__Given request 1__:
Which distinct acronyms containing the letters "APIC" appear in the interrupt-storm passage below?

__Text passage__:
-- -- --

As soon as the guest boots, interrupts for these devices turn into an
interrupt storm in the guest; the host does not see the interrupt storm.
Basically the EOI path does not work, and the guest continues to see the
interrupt over and over, even after it attempts to mask it at the APIC.
The bug is only visible with older kernels (RHEL6.5, based on 2.6.32
with not many changes in the area of APIC/IOAPIC handling).
Alex then tried forcing bit 59 (corresponding to the USB functions' IRQ)
on in the eoi_exit_bitmap and TMR, and things then work. What happens
is that VFIO asserts IRQ11, then KVM recomputes the EOI exit bitmap.
It does not have set bit 59 because the RTE was masked, so the IOAPIC
never sees the EOI and the interrupt continues to fire in the guest.
My guess was that the guest is masking the interrupt in the redirection
table in the interrupt routine, i.e. while the interrupt is set in a
LAPIC's ISR, The simplest fix is to ignore the masking state, we would
rather have an unnecessary exit rather than a missed IRQ ACK and anyway
IOAPIC interrupts are not as performance-sensitive as for example MSIs.

-- -- --

__Stored rows__:

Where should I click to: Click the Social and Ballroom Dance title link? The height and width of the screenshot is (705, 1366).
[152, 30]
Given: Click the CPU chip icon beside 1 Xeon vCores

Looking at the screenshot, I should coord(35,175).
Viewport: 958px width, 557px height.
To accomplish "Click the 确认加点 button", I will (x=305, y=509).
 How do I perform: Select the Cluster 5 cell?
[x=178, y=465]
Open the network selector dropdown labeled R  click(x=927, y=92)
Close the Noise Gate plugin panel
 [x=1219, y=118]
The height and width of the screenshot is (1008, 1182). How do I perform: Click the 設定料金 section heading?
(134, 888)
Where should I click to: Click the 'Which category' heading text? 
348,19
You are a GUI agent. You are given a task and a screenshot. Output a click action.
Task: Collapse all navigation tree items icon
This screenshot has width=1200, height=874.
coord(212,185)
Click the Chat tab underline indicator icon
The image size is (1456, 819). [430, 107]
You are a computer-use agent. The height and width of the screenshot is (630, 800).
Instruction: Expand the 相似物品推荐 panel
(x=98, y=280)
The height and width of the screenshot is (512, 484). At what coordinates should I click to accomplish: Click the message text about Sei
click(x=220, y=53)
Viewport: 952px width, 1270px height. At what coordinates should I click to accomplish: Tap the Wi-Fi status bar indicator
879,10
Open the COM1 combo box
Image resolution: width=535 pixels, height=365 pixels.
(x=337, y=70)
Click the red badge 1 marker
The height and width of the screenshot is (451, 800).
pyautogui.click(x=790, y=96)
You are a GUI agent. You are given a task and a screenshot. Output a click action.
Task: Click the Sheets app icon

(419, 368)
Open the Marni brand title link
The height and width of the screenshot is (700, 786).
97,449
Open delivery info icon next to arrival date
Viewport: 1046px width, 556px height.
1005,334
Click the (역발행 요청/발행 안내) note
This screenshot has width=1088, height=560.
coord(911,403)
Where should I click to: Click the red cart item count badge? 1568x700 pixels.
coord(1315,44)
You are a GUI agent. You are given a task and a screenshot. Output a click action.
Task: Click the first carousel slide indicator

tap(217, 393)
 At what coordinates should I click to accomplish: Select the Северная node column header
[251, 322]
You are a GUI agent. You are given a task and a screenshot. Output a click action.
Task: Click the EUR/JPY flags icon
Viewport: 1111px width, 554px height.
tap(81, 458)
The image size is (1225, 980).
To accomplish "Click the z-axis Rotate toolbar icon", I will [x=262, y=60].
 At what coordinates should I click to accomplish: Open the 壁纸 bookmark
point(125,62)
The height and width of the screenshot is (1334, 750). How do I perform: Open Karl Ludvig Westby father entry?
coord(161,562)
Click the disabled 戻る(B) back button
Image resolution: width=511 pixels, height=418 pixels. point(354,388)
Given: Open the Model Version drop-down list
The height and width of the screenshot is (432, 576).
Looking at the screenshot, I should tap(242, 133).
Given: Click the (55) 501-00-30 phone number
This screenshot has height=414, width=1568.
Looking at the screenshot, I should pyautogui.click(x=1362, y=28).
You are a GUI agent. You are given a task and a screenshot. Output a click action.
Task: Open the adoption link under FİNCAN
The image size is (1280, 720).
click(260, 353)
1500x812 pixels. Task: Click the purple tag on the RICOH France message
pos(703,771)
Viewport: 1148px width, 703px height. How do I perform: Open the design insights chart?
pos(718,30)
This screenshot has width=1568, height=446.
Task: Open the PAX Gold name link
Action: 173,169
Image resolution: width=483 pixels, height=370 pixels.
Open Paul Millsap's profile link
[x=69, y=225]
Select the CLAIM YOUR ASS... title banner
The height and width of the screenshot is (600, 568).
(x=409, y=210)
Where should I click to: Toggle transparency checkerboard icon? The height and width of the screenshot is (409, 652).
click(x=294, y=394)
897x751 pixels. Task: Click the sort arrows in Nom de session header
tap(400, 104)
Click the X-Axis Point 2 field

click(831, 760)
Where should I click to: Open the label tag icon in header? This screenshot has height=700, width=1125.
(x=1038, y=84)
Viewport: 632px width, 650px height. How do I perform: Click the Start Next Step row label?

-- -- --

__Given request 2__:
Echo the rows from the one that contains "Click the disabled 戻る(B) back button" down to the one that contains "Looking at the screenshot, I should tap(242, 133).", with both ends included.

__Response 1__:
APIC, IOAPIC, LAPIC

__Response 2__:
Click the disabled 戻る(B) back button
Image resolution: width=511 pixels, height=418 pixels. point(354,388)
Given: Open the Model Version drop-down list
The height and width of the screenshot is (432, 576).
Looking at the screenshot, I should tap(242, 133).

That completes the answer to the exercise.